The "Tucson Booms"

Tucson AZ has periodically been on the receiving end of loud mystery sounds for years. I’ll admit one of the reasons I got an RBOOM myself was to get some data and timestamps on them. Early this year there were several days in a row of these sounds, and with a handful of infrasound stations around town now we can at least begin to determine direction and with seismic data too, pretty much determine they are atmospheric in origin. Some UofA geoscientists made the news with their analysis, which taps into the data from nearby raspberryshake instruments

Its likely paywalled but the relevant bits-

Two “mystery booms” rolled into Tucson from the west last month, rattling windows and triggering local seismic equipment in a way that suggests disturbances in the sky, not underground, according to a new analysis by geoscientists at the University of Arizona.

Seismologist Susan Beck and her colleagues compared data collected by Tucson’s main seismic station near Sabino Canyon to readings captured by a growing network of backyard sensors to determine the speed and direction of booms reported on Jan. 10 and 25.

What they found was the clear signature of an atmospheric disturbance moving from west to east at roughly the speed of sound.
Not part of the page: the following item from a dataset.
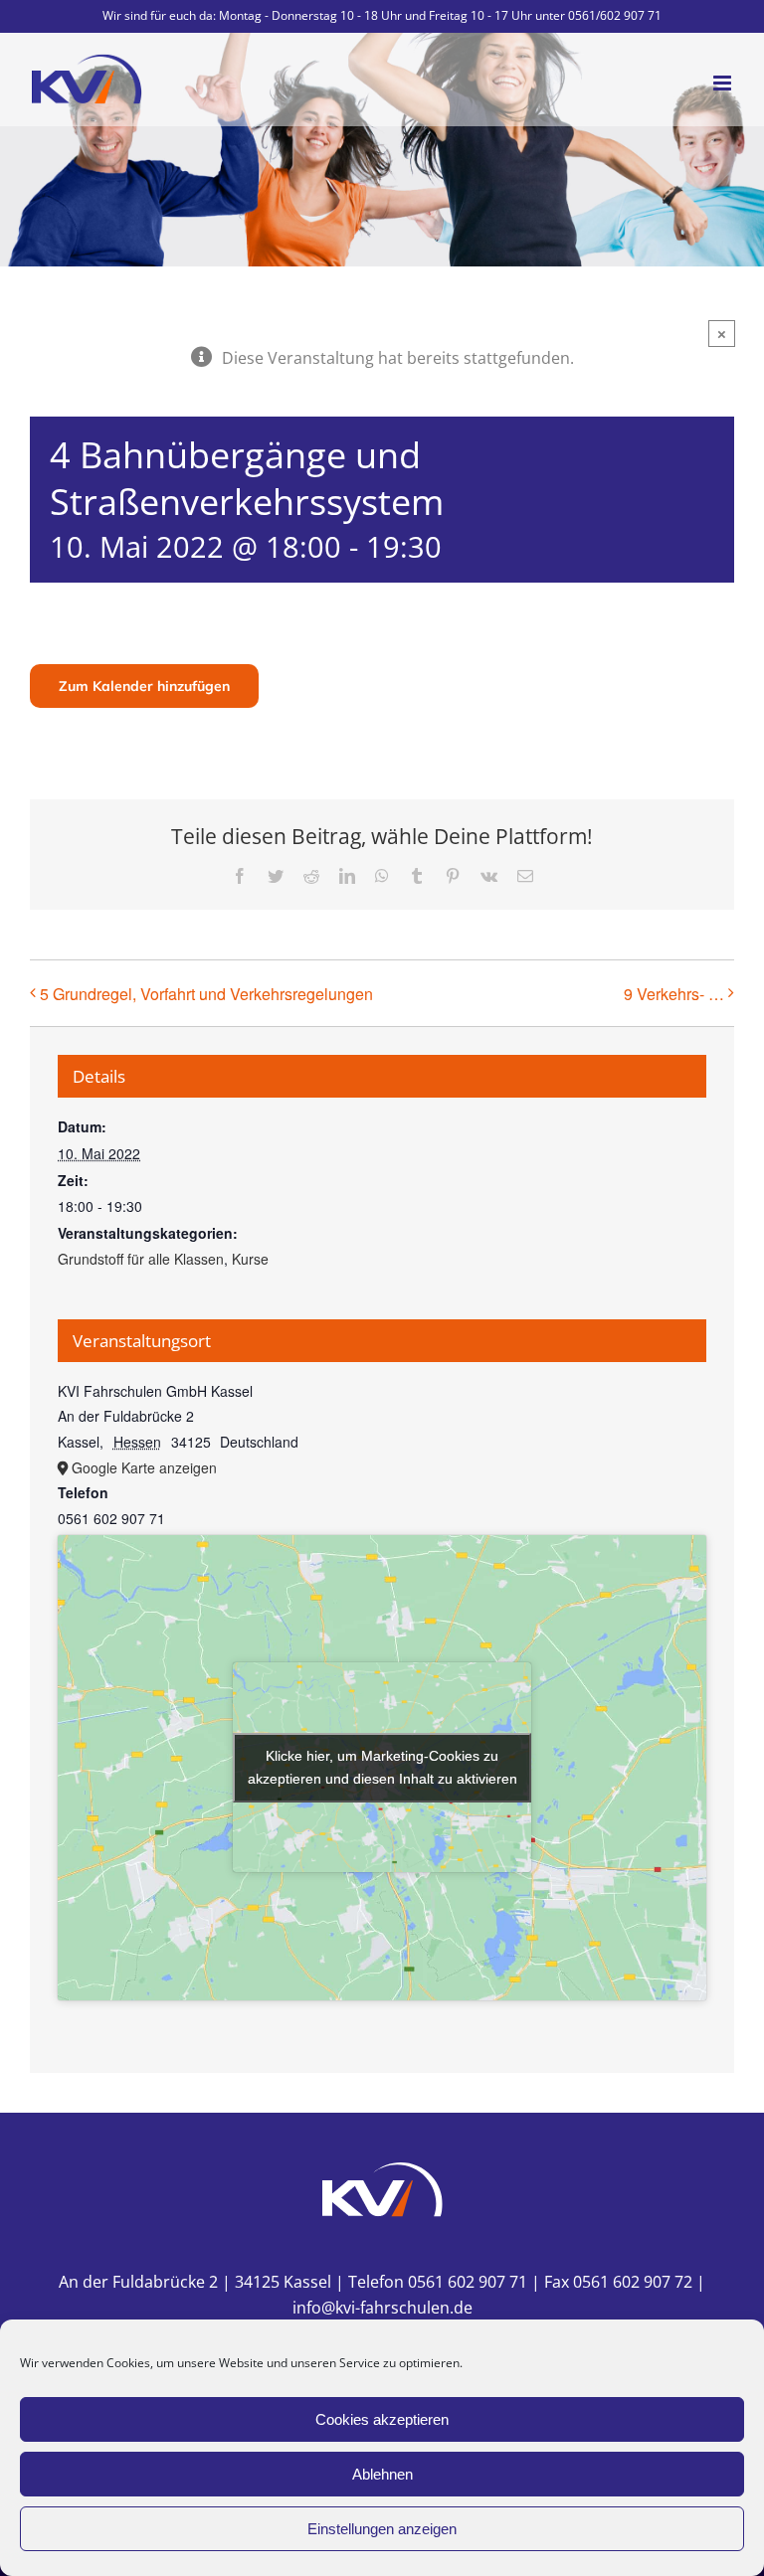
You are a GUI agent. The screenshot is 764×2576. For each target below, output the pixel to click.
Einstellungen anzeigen (382, 2528)
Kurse (250, 1259)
The findings bolster the case that sonic booms — almost certainly from military aircraft — are responsible for the occasional house-shaking rumbles that Tucson residents have been experiencing for years.

“I’m sure it’s not an earthquake. I think we can rule that out,” said Beck, a professor in the UA’s Department of Geosciences. “I think the cause is in the air, and based on eliminating other sources, it’s probably planes.”

The path of the two booms last month — one at approximately 10:08 a.m. Jan. 10, the other at 8:15 p.m. Jan. 25 — suggest they came from the direction of the Barry M. Goldwater Range, the 1.9-million-acre military training ground in southwestern Arizona that stretches across parts of Pima, Maricopa and Yuma Counties.

The plots from six different local seismographs show the signal from a boom that was reported in Tucson on Jan. 10.

A map shows the movement of vibrations from a boom that was picked up by seismographs in Tucson on Jan. 10.

The plots from six different local seismographs show the signal from a boom that was reported in Tucson on Jan. 25.

A map shows the movement of vibrations from a boom that was picked up by seismographs in Tucson on Jan. 25.

The recent UA analysis by was made possible by a Panama-based company called Raspberry Shake and its new line of affordable seismographs for at-home earthquake enthusiasts.

“That didn’t exist more than a few years ago,” Beck said. Five Raspberry Shake devices are now in operation around Tucson, all of them installed within the past two years. Without the publicly available data from those citizen-science instruments, Beck said she and her team would not have been able to determine the direction and speed of the two booms from last month.

Tucson has a rich history in the world of seismology. According to Beck, the official seismic station here — hosted by the UA and operated by the U.S. Geological Survey — dates back to the 1920s, making it one of the oldest in the nation.


Hello zdQktyRA, and welcome back to the community!

This is a great report, and a great feat of Citizen Science in action! Thank you so much for having shared it with all of us here at Raspberry Shake!

Just for info, I could read the full article, so, hopefully, others will too.

This is very interesting. There is a standing joke in one or more of our local Facebook groups about people asking “What was that boom?”

Mostly it’s due to a couple of things, the first being that we are at the head of a large valley, surrounded by “mountains” (I would call them hills, but …) on three sides, so things do echo around. The second is that this is (was) a country town that has more than doubled it’s population over the last 20 years or so. Mostly city refugees (Portland…). The original residents think nothing of setting up a temporary range in the back yard to sight in a new rifle or check before hunting season begins - and those shots echo around the hills… There are also vineyards that use propane cannons that fire every so often to scare birds off the crops. Normal country stuff, but not normal for those that only know a city life.

But recently there were some much bigger, louder “booms”. Unfortunately, mine is the only R-Boom in the area, so even though some of those were recorded, it was impossible to do any sort of analysis to try to triangulate.

Eventually, they were traced … people shooting explosive targets (Tannerite). I think they were probably combining several at one time. These shook the ground, as well as making quite a loud noise.